**Required work**
State how many lines of the data contain the word "Open", and write nothing besides the number.

**Supplied data**
====================

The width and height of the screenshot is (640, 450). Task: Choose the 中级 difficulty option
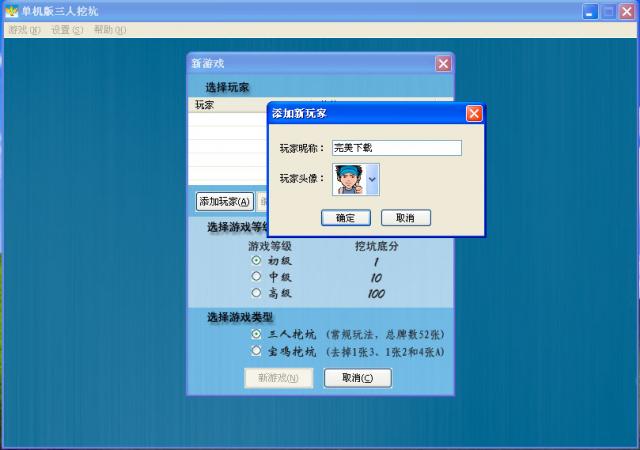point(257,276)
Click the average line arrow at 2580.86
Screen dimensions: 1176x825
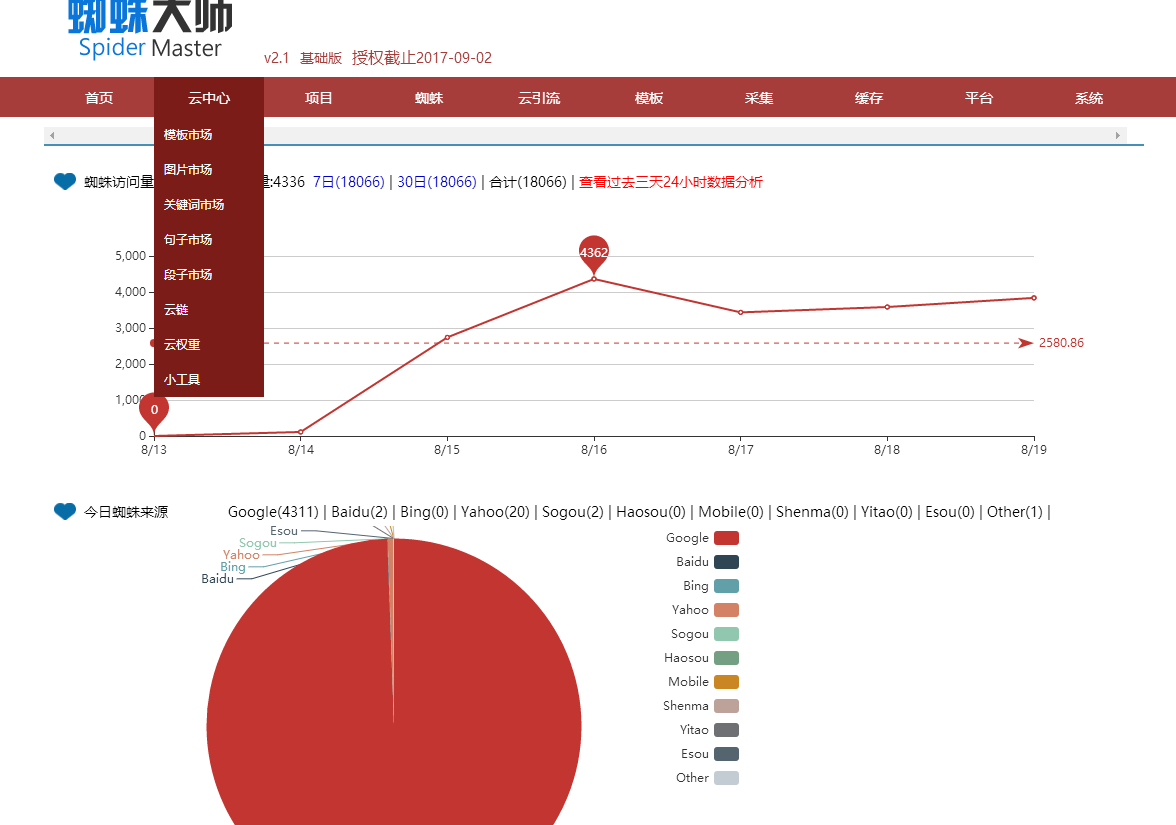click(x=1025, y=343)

====================

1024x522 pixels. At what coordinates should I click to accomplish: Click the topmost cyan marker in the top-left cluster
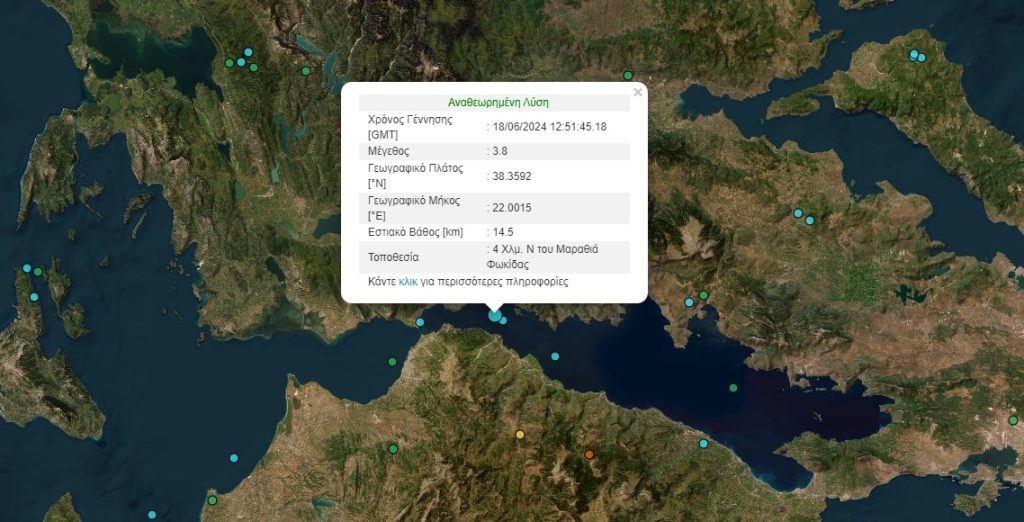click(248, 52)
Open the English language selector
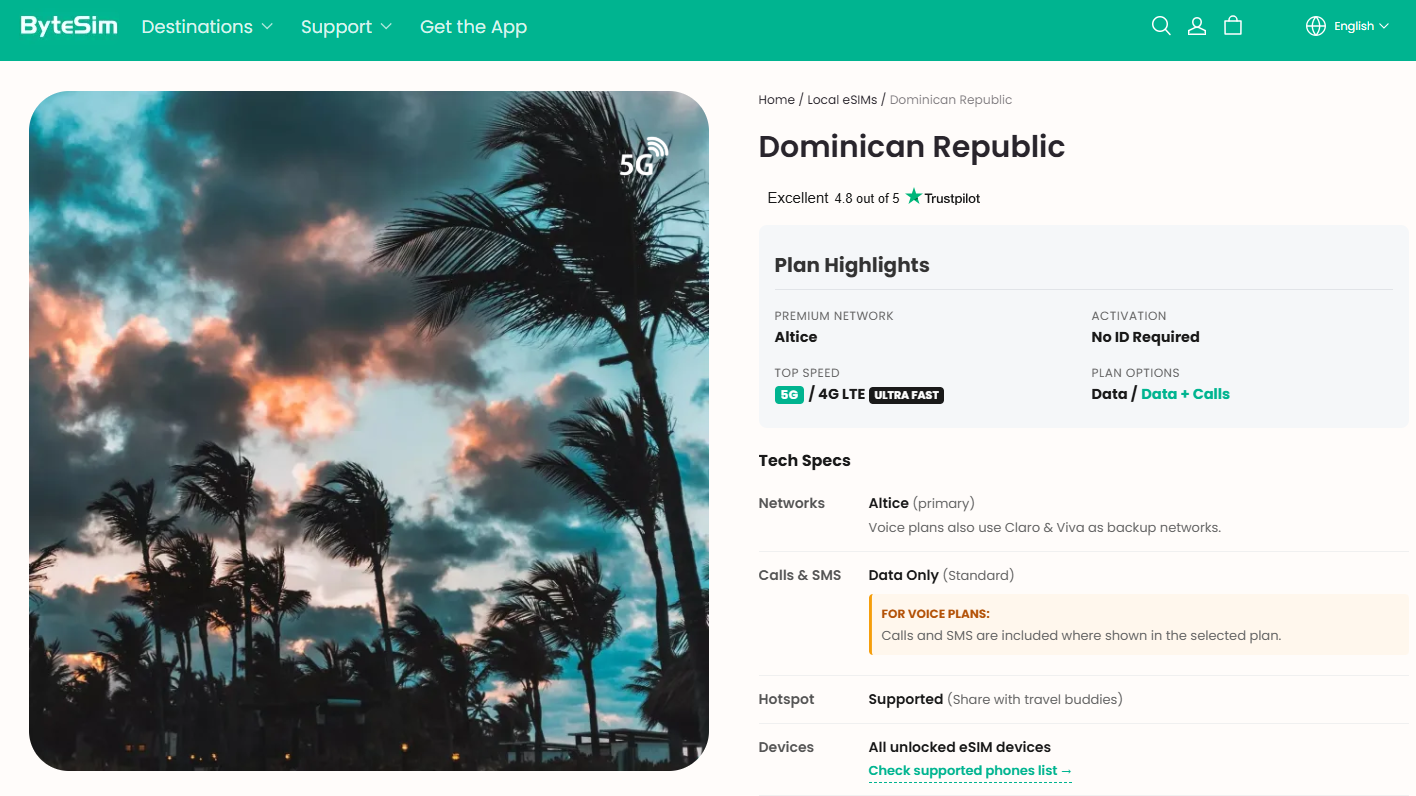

====================

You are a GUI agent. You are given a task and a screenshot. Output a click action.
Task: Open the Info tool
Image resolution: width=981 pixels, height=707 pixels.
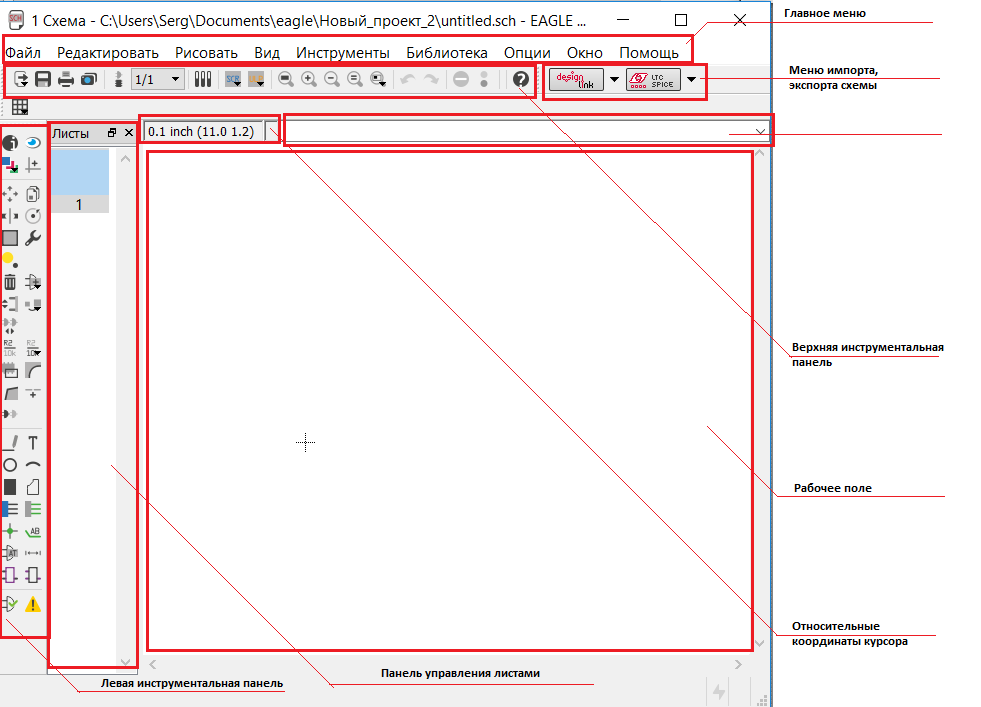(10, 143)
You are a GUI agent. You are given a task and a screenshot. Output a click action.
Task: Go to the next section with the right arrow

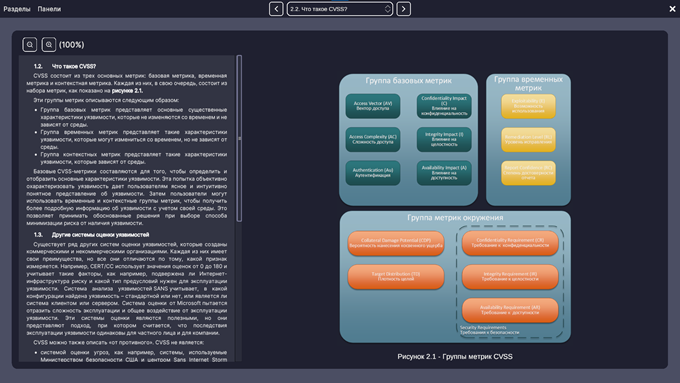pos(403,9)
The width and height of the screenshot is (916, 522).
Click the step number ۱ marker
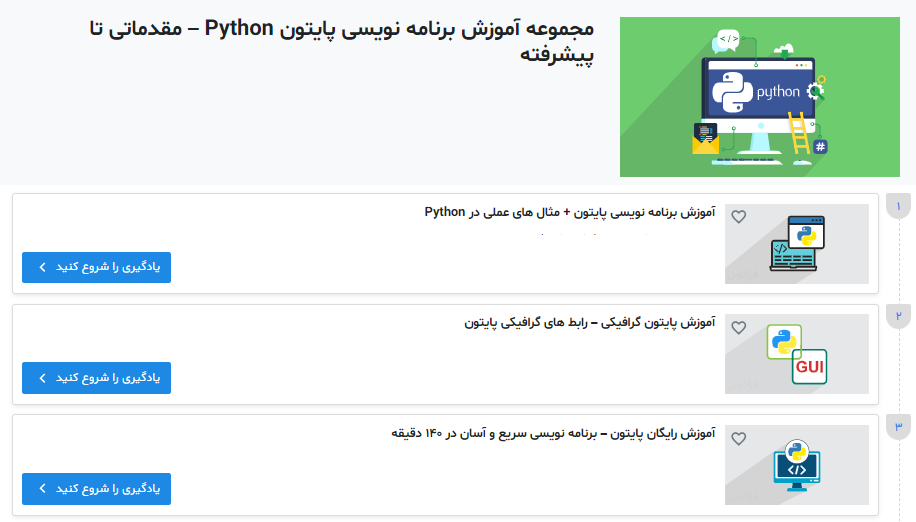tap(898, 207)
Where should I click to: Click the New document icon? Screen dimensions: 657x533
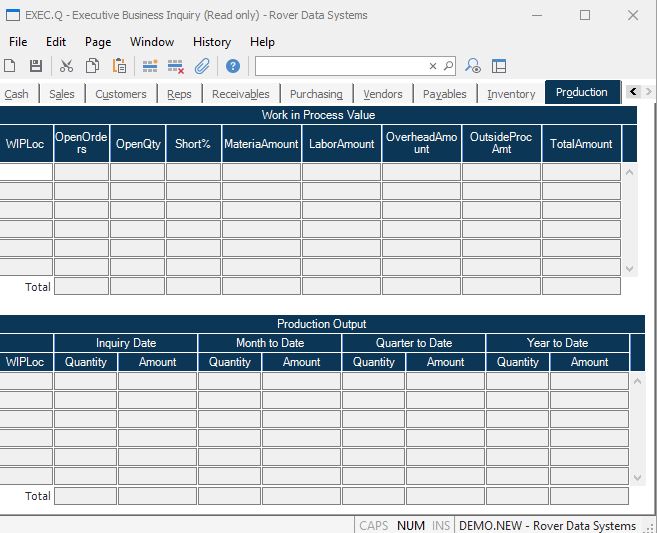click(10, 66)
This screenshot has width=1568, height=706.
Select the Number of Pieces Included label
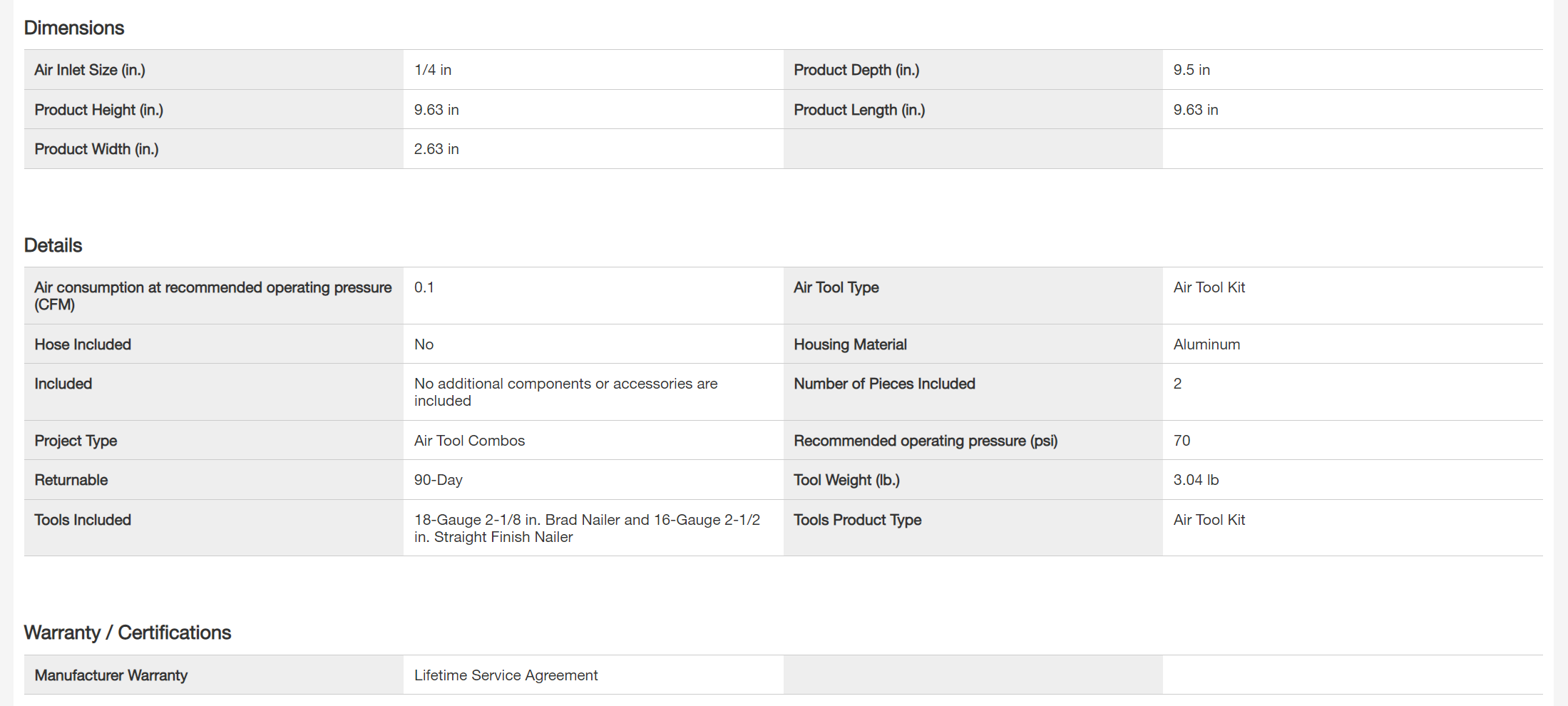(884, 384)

====================

**Response to the task**
2